A proposito dell’orrore, di cui scrivevo la settimana scorsa, m’era venuto a mente un ricordo – quando s’invecchia ci sono immagini che ritornano prepotenti e che non possedevamo più in apparenza il dominio. Ho condiviso per un breve periodo il cortile del carcere di Regina Coeli, reparto chirurgia, con Luciano Luberti. Era il 1972. Da poco l’avevano catturato, dopo un conflitto a fuoco nella zona di Napoli dove si era rifugiato. Aveva allora cinquant’anni o poco più- Era un omone irsuto dalla folta barba spiovente sul petto, gli occhi irosi e iniettati di sangue, la voce roca dai toni aspri, il gesto brusco. Simile a molla, un po’ arrugginita e scrostata, pronta però a scattare, a colpire. Era tornato alle cronache, quando nel gennaio del ’70 aveva ucciso con un colpo di pistola – sebbene si fosse sempre proclamato innocente – la sua amante, una profuga istriana di vent’anni più giovane. Una vicenda di amori e tradimenti e gelosie. L’aveva adagiata sul letto cosparsa di fiori e profumi, chiuso l’appartamento e fuggito. Il corpo era stato poi rinvenuto in avanzato stato di decomposizione dalla polizia su segnalazione dei vicini, allarmati dal cattivo odore che s’espandeva sul pianerottolo. A scavare nel passato di Luberti ci avevano pensato i giornalisti, attirati da una vicenda da fotoromanzo stimolante la curiosità morbosa dei lettori.

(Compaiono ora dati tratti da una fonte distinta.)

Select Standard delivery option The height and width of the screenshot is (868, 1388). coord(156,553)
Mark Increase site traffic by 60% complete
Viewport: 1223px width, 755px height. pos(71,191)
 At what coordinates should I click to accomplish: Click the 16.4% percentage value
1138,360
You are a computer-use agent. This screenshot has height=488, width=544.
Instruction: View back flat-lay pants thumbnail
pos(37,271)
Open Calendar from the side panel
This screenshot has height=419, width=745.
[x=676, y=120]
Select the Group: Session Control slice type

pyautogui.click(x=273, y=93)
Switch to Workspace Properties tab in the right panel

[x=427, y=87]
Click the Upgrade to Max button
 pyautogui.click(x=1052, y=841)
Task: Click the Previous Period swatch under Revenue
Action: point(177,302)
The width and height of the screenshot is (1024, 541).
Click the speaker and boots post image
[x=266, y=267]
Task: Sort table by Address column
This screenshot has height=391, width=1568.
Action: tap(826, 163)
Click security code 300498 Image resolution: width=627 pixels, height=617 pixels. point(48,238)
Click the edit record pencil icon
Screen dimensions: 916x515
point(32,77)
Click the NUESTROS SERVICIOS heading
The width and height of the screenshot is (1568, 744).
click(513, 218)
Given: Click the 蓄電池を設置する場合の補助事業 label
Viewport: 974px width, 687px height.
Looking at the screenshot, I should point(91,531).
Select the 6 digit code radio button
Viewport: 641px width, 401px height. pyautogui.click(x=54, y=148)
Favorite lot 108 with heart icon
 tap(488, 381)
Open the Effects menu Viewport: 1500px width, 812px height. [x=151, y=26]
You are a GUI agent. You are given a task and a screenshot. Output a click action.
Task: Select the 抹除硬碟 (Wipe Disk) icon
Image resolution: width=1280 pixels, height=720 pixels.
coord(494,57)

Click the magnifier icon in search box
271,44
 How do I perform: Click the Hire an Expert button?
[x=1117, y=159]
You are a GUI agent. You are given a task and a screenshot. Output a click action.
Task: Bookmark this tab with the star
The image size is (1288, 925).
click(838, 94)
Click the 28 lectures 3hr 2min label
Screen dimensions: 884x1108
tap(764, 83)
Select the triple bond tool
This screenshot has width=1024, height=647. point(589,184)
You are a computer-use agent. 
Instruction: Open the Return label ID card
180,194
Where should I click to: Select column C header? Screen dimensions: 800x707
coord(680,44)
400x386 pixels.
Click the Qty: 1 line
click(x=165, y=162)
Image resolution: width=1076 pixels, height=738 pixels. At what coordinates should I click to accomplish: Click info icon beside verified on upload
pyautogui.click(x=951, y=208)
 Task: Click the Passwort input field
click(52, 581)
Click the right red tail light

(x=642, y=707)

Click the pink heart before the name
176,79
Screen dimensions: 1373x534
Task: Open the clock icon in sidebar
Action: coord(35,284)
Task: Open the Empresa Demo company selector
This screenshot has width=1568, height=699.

‘Il boia d’Albenga’, questo l’appellativo e ci stava tutto – di cui se ne faceva vanto – durante gli anni della guerra civile. Era giunto nella cittadina ligure dopo essersi arruolato direttamente nella marina tedesca dopo i giorni nefasti dell’8 settembre. In qualità d’interprete assegnato alla Feldgendarmerie, dove venivano giudicati reali o presunti partigiani, tutti i loschi figuri che prosperano in tempo di odio rovine morte. Di fatto il suo compito si risolveva nel lavoro sporco, estorcere informazioni sotto la tortura prima del colpo alla nuca nei pressi della foce del fiume Centa. Qui furono ritrovati al termine della guerra cinquantanove cadaveri, ma si parlò di duecento esecuzioni di cui Luberti era stato partecipe e di cui, anche qui, se ne faceva vanto. Dalle carte del processo una sequenza di orrori ma, entrata in vigore l’amnistia Togliatti, annullata la condanna a morte e scarcerato.
E’ l’ora d’aria, come si dice in gergo. Scendo in cortile. Luciano, iroso più del solito, solo. Gli altri detenuti lo evitano. Mi agita un quotidiano; mi indica un articolo in cui a suo dire il giornalista ha estrapolato frasi dal suo libro Fiamma e…
‘Guarda cosa mi hanno messo in bocca. Non ho mai scritto che c’è un godimento superiore all’orgasmo e questa è la strage…’.
Cerco d’abbonirlo, ricordandogli come si fosse fatto vanto d’aver mandato al palo cento undici partigiani (condividendo come il fantino dà al cavallo la zolletta di zucchero) e neppure un pentimento. Cosa poteva aspettarsi…
Mi racconta Luciano. ‘Dalla mattanza del 25 aprile mi salvo. Così per strano caso del destino o chissà per quale altra diavoleria, mentre ragazzini arruolatisi magari il giorno prima venivano scannati come capretti, io in fondo me lo meritavo, me la cavo. Finisco più tardi nel carcere di Marassi. Ne esco con l’amnistia. Sono in strada, per le vie di Genova. Mi si avvicina un giovanotto con la mano in tasca. Mi si rivolge – Siete voi Luciano Luberti, detto il boia di Albenga? – Se hai la pistola e mi vuoi sparare, fallo subito… tanto ‘sta vita ormai mi fa schifo. Mi guarda abbozza un sorriso mi mostra la mano nuda. – No – mi dice – Volevo stringervi la mano. Siete Voi che avete ammazzato – e mi fa il nome di due partigiani. Li ricordavo bene. Gli avevo messo le mani addosso così bene che li dovettero legare alla sedia per fucilarli tanto poco si reggevano in piedi. E aggiunge come costoro, con altri, erano discesi dalle montagne e avevano depredato il casale, lui assente, dove vivevano le sue sorelle le avevano stuprate e con la testa giocato a palla… Insomma io, concludeva, sono il boia di Albenga, gli altri patrioti eroi martiri’.